Si è chiusa dunque oggi una vicenda che aveva suscitato clamore nel 2019, quando la storia era venuta alla luce. Era stata una zia della ragazza, medico, a notare il disagio persistente nella minorenne e a raccoglierne le confidenze. Senza parlarne con nessuno, era andata diritta in questura. Era così emersa la storia, per certi versi incredibile: la mamma da tempo costringeva la figlia (che all'epoca aveva 16 anni) a un regime alimentare serratissimo per non farla crescere di peso, in quanto la riteneva grassa e sgradevole alla vista.

Vessata e affamata

Poteva cibarsi solo di passati di verdura, carote o vegetali.

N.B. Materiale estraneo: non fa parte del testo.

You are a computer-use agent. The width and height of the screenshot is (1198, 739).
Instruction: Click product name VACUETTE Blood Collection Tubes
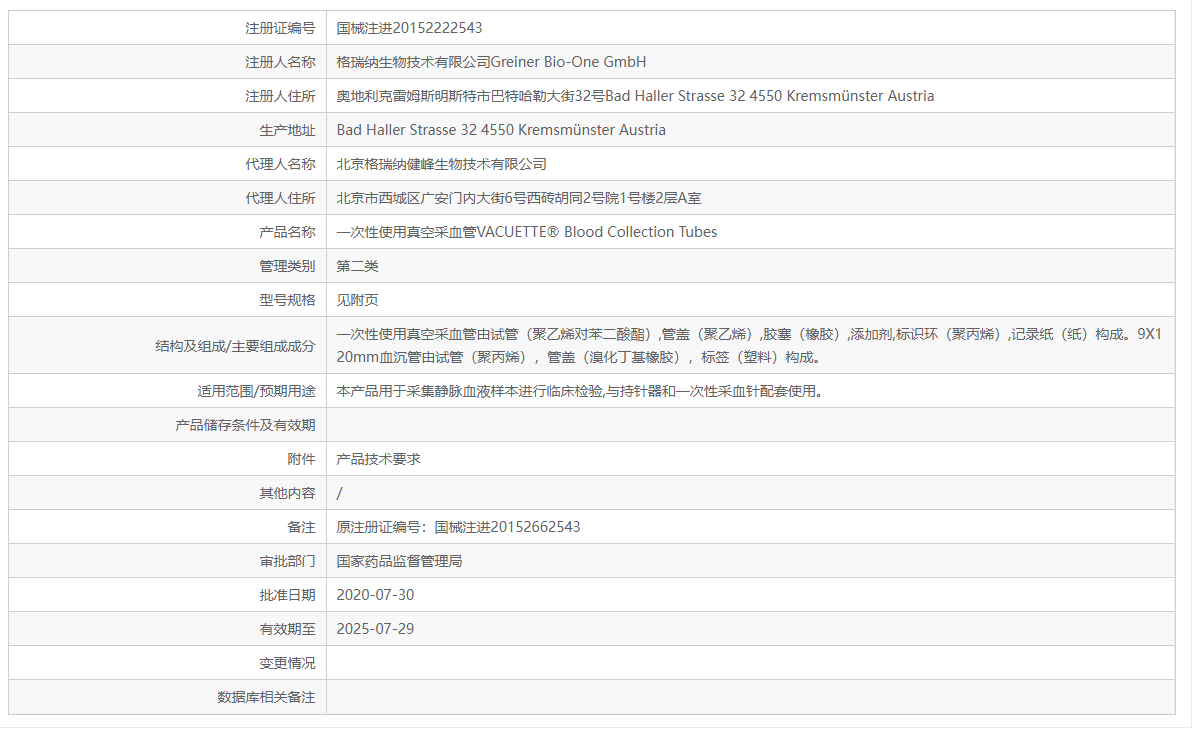tap(528, 231)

La soglia massima che la ragazza poteva raggiungere, la madre l'aveva fissata a 47 chili. La ragazza, secondo quanto raccontò lei stessa nell'incidente probatorio, non solo non poteva mangiare, ma era anche vessata dalla madre, che non mancava mai di insultarla con epiteti anche pesanti e di sottolineare ripetutamente quanto fosse "brutta" e "grassa". Un "trattamento" al quale, però, non ha mai sottoposto l'altro figlio maschio.

Allontanamento

Dopo le dichiarazioni in incidente probatorio, la donna era stata allontanata da casa con una misura cautelare. Misura poi revocata alcuni mesi più tardi, grazie anche alla mediazione del marito, che è sempre riuscito a tenere unita la famiglia, stando accanto alla moglie e alla figlia. Secondo la legale della donna, la situazione dopo cinque anni è mutata per cui - ha sostenuto - non avrebbe avuto senso condannarla. L'avvocato ne aveva così chiesto l'assoluzione o, in subordine la riqualificazione del reato come abuso dei mezzi di correzione. "Non è giusto condannare una madre per il troppo amore verso i figli", ha concluso l'avvocato, che dopo la lettura del dispositivo della sentenza ha annunciato ricorso in appello.